Abstract
Purpose :
This study aims to assess the kinetics of retinal blood oxygen and blood flow, pupillary light responses, and smooth pursuit eye movements (SPEM) in patients with retinal vein occlusion (RVO) treated with anti-VEGF.
Methods :
Spectrophotometric retinal oximetry, laser speckle contrast imaging, and pupil and eye movement recorder were conducted using a rapid newly-developed non-invasive multimodal ocular structural-functional imaging system.
Results :
This was a cross-sectional study on 48 eyes with RVO treated with anti-VEGF therapy. The study comprised 29, 19 and 31 eyes as branch RVO (BRVO), central RVO (CRVO) and healthy subjects, respectively. After anti-VEGF, 77.7% of BRVO-macular edema (ME) and 100% CRVO-ME were reduced or resolved, and their best-corrected visual acuity improved (p=0.02 and 0.03, respectively).

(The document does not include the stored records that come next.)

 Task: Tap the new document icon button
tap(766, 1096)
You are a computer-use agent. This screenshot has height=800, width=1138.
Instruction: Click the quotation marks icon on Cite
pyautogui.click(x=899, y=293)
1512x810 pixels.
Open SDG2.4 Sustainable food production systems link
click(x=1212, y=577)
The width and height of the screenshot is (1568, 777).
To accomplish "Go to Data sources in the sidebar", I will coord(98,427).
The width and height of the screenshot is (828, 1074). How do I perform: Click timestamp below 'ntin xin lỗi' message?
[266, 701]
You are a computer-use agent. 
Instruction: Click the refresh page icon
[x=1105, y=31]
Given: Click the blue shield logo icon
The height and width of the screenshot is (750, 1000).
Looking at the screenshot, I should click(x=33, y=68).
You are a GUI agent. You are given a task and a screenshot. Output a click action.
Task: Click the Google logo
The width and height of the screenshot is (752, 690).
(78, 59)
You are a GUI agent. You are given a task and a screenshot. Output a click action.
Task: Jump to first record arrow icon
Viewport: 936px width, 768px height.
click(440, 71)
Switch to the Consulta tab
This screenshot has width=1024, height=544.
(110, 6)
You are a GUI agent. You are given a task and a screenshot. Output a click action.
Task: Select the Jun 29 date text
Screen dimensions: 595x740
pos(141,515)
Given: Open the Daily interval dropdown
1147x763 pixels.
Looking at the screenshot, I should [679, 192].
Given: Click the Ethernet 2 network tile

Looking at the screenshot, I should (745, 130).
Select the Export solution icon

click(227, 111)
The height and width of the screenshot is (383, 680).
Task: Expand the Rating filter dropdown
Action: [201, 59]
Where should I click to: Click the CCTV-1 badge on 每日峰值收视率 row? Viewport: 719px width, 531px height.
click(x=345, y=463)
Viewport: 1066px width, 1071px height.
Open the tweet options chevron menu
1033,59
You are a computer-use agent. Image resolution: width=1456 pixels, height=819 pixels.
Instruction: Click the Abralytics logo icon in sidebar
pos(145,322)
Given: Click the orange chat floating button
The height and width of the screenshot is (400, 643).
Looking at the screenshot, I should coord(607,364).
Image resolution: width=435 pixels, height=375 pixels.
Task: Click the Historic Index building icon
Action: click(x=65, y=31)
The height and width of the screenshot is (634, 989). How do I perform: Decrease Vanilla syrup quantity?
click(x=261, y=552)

Compared with control group, in both RVO groups, blood pulsation-flow acceleration index and resistivity index were higher, blowout score was lower (p<0.001 or 0.05, respectively); while retinal perfusion-arterial and venous blood flow velocity (BFV) (p<0.01 or 0.05, respectively) and arterial blood flow (volume) (RBFa) were lower (Picture 1). In BRVO patients, retinal arteriovenous differences of oxygen saturation (SO2), oxygen concentration (CO2) and oxygen extraction fraction (OEF) were all higher; and the velocity of SPEM was faster(p<0.05, respectively). In CRVO group, arterial external diameter (EDa) was smaller (p<0.001); pupil contraction rate, amplitude and velocity were all lower (p<0.05, 0.05 and 0.01, respectively).
Conclusions :
There were retinal ischemia and hypoxia conditions in RVO patients with increasing retinal blood flow resistance. Compensatory retinal blood flow and pulsation may not meet the oxygen metabolism. Patients with CRVO had pupil deficiency. Faster velocity of eye movements in BRVO maybe related to saccade caused by central visual defects. This multi-modal ocular imaging system made possible breakthroughs in functional integration in a single system, which will facilitate clinical examinations and be helpful for early-stage diagnoses and interventions.
This abstract was presented at the 2024 ARVO Annual Meeting, held in Seattle, WA, May 5-9, 2024.